Malgré les protestations de la réalisatrice, la version qu'elle désavoue sera diffusée à la télévision. La date de diffusion est fixée au 21 avril, comme le confirme ARTE. Il s'agirait donc du remontage qualifié de trompeur par de nombreux intervenants.
La position du Film Fund Luxembourg est plus que délicate. L'organisation est dirigée par Guy Daleiden, un proche du Premier ministre Xavier Bettel. Cette coopération ARTE-NDR est la première du genre pour le Fund, qui a lui-même soutenu le film. Confronté au choix entre soutenir la réalisatrice et la crainte de mettre en danger l’accès à une audience mensuelle cumulée de 35 millions de personnes pour un projet de production luxembourgeois, Daleiden semble avoir penché pour la seconde solution, en dépit du message altéré du film. Il est possible que des événements passés aient eu une influence sur le processus décisionnel de Daleiden. Au cours des dernières années, un audit interne du Fund avait relevé que Daleiden était par trop impliqué dans toutes les décisions du fonds. Outre ce rapport, révélé par RTL, il avait été relevé des irrégularités tant au niveau de la communication que de la comptabilité.
D'après ses rapport financiers, le Film Fund Luxembourg a accordé un financement de plus de 36,5 millions d'euros à 80 projets de films en 2019. En 2020, le Fund a apporté son soutien financier à 19 projets pour un total de 10 millions d'euros. Avec une allocation de 1,15 million d'euros, « An Zéro » représente 10% de l'allocation trimestrielle du fonds, qui assure ainsi près de 75 % du budget total d'« An Zéro ».
L’avant-première
Le 7 mars, « An Zéro » a été présenté pour la première fois en avant-première au « Luxembourg Film Festival ». Après la projection du film, le co-réalisateur Julien Becker a répondu à des questions dans un Q&R, dans lequel il révèle la raison pour laquelle le nom « Cattenom » n'apparaît pratiquement pas dans le film, ni dans les volets documentaires, ni dans la fiction (les acteurs désignent la centrale nucléaire comme « la centrale »).

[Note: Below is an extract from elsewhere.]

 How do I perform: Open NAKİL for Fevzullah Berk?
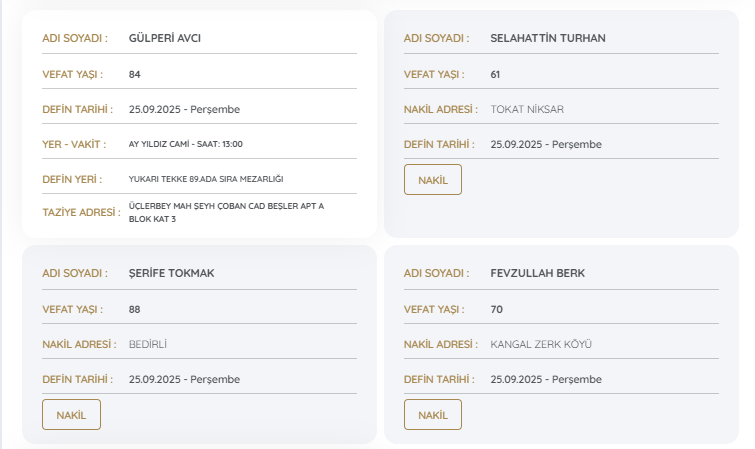coord(432,415)
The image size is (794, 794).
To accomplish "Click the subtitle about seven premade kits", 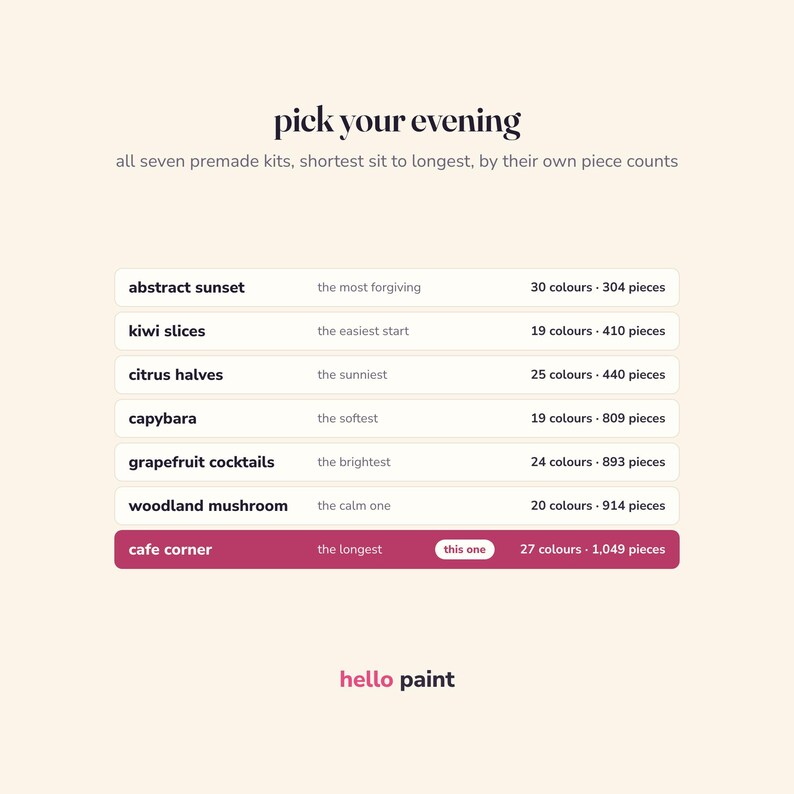I will [x=396, y=161].
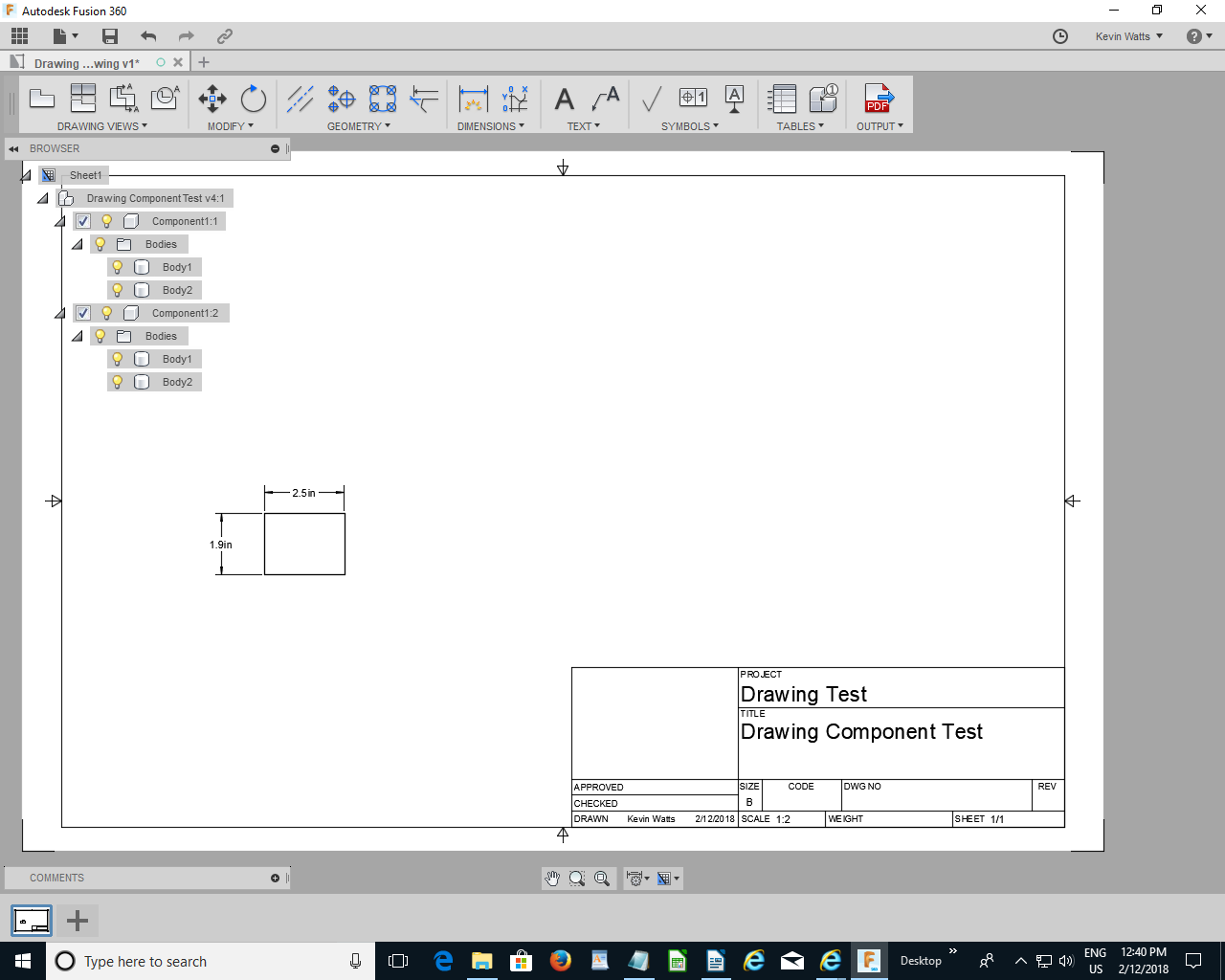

Selon le producteur et co-réalisateur du SkillLab, l'équipe de production d'ARTE s'est opposée à l'utilisation de ce mot, afin de protéger les personnes qui ont fait le film au Luxembourg d'éventuelles poursuites judiciaires. Interrogé par le Journal, Becker confirme qu'ARTE pensait que le fournisseur d'électricité EDF (Electricité de France) pourrait poursuivre la société de production au cas où Cattenom serait trop mis en avant. ARTE est un service public de l'État français et de l'État allemand. L'État français est un actionnaire majoritaire d'EDF. Pour Myriam Tonelotto, cette excuse ne tient pas la route : « EDF ne poursuivrait jamais un diffuseur public français. C'est de la pure paranoïa. »
Interrogé par le Journal lors de l’avant-première, Guy Daleiden, le directeur du Luxembourg Film Fund, déclare que ce n'est pas le rôle ou la mission de son organisation d'intervenir dans les productions créatives qu'ils financent. « Ce n'est pas à nous de décider ce que contient un film auquel nous contribuons », dit Daleiden.
Claudia Cellarius de la NDR (Norddeutscher Rundfunk) – responsable de la production côté allemand – a décliné tout commentaire sur les allégations de menaces.
Le Journal a également appris qu'un intervenant participant a envisagé de porter plainte contre la production du film.
Note de l’éditeur : Certaines des informations contenues dans cet article proviennent de la connaissance interne du projet par notre journaliste Bill Wirtz, qui apparaît très brièvement dans le film. Sa présence en coulisse des enregistrements, sa connaissance des invités et sa présence lors de la première du film lui ont donné accès à de nombreuses informations. Cela a également permis au Journal d’analyser et de comparer les deux versions du film.